On Mon, 22 Jan 2007, Chuck Guzis wrote:
On 22 Jan 2007 at 11:05, Jay West wrote:
Ahhh this makes sense. Example... trimming the
excess from an IDC type
connector. This flush cutter would get right next to the wall of the
connector as my scissors won't. Gotcha.
I've never used them for that--I've always used a sharp Xacto knife held
so it rides against the connector, but tilted slightly, so it doesn't
dig into the connector body. Makes a clean cut and is very fast.
Ideally, you'd want to cut the ribbon cable with a ribbon cable cutter
prior to installing the connector, and then crimp it with a tool that has
a wire stop so that it sits flush. Failing that, an Xacto is one of the
easiest ways I've found to fix it, though it still doesn't put a perfect
90 degree cut on the ribbon cable and you still have to be careful that a
strand from one wire doesn't short an adjacent wire.

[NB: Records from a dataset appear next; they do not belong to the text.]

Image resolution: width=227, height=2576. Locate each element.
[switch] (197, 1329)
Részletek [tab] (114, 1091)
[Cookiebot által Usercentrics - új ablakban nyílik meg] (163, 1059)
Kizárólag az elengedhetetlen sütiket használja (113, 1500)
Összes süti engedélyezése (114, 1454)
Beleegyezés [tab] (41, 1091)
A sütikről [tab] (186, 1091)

There's a certain aesthetic purpose to using flush
cutters on a PCB.
Many of the cheap Asian boards that I've run into leave a couple of
millimeters of component lead extending above the board surface. Heaven
help you if you have to reach between two boards and manage to snag the
back of your hand on the exposed leads.
*cough* Philips Magnavox *cough*
Don't even get me started on how badly these boards also tend to be
soldered.
It's like sharp edges on stamped metal
parts--there's no reason other
than economy to leave them that way. I don't know how many times I've
opened a finger on the edge of someone's PC case.

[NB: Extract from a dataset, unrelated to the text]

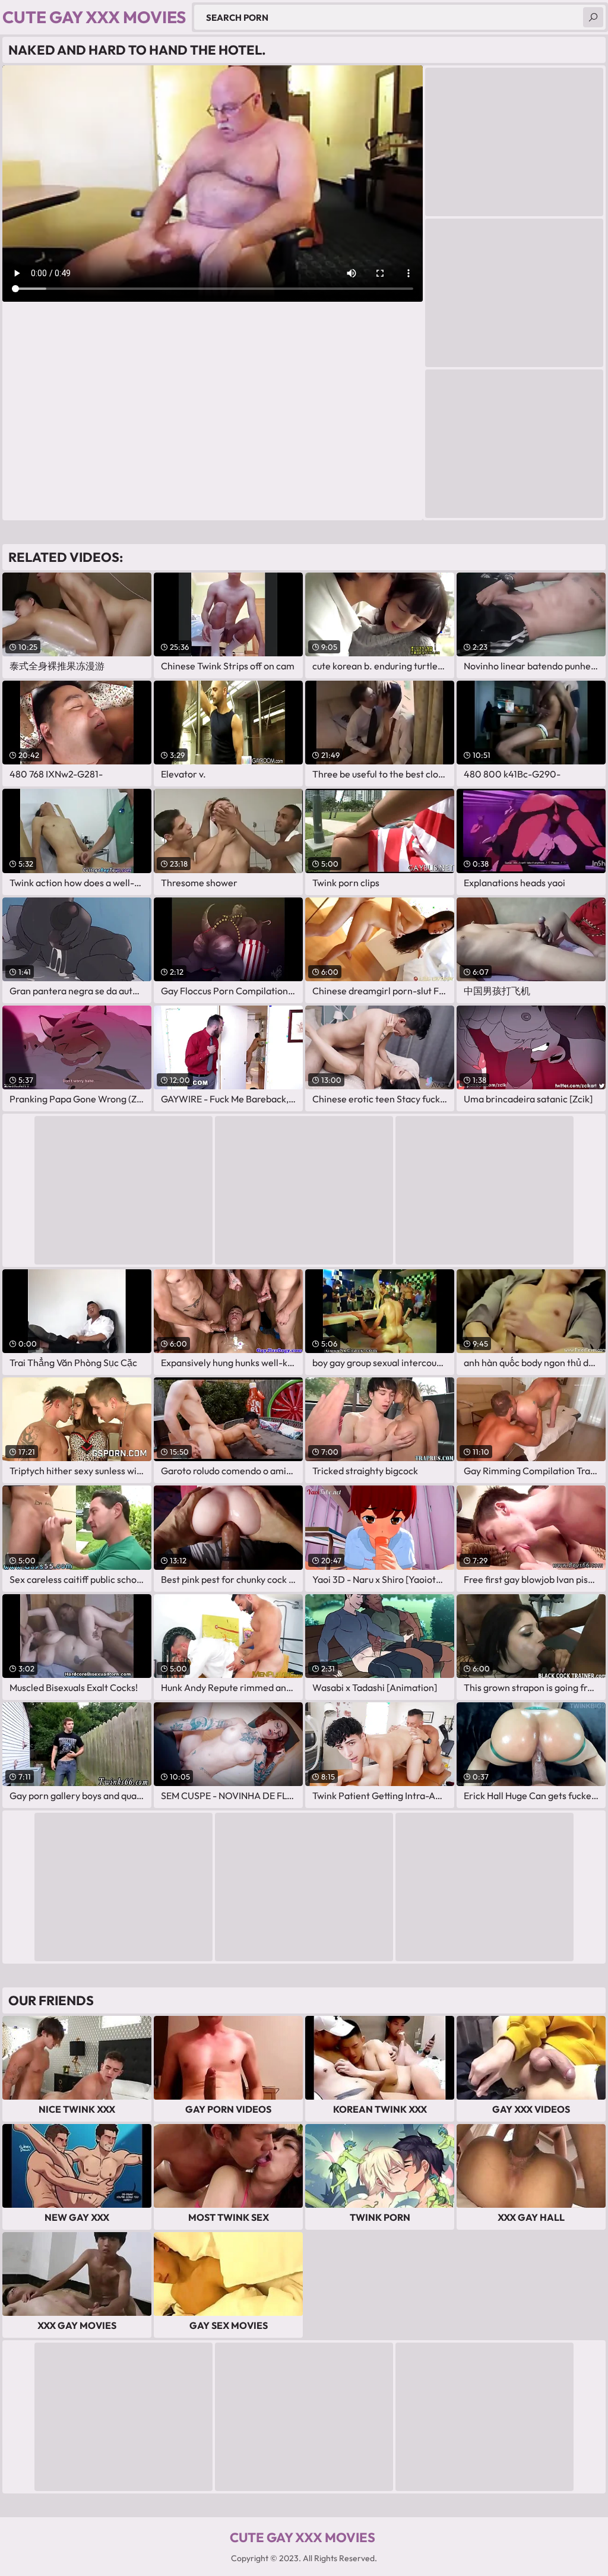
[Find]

And people used to wonder why I'd carry superglue in with my PC service
tools ;)
When electronics equipment used to be hand-wired in a
chassis, the sign
of a good builder was adequte use of tie strips and neatly placed (and
laced) wires. "Point to point" wiring with components flopping every
which way among a rat's nest of wiring was the sign of a hack, even
though both construction techniques produced a working device.
That reminds me of the JC80 chassis I was looking at this last weekend. I
had it out because I've been cleaning out the storage building. It is made
up of dozens of wire wrap boards. Most of the boards had their wire wrap
in nice neat layers with the wires taking 90 degree turns out from the
sockets. One board I noticed though had its wires randomly layered and
routed every which way and it looked pretty bad. It probably worked fine
at one time, but I'd not want to have to trace it out.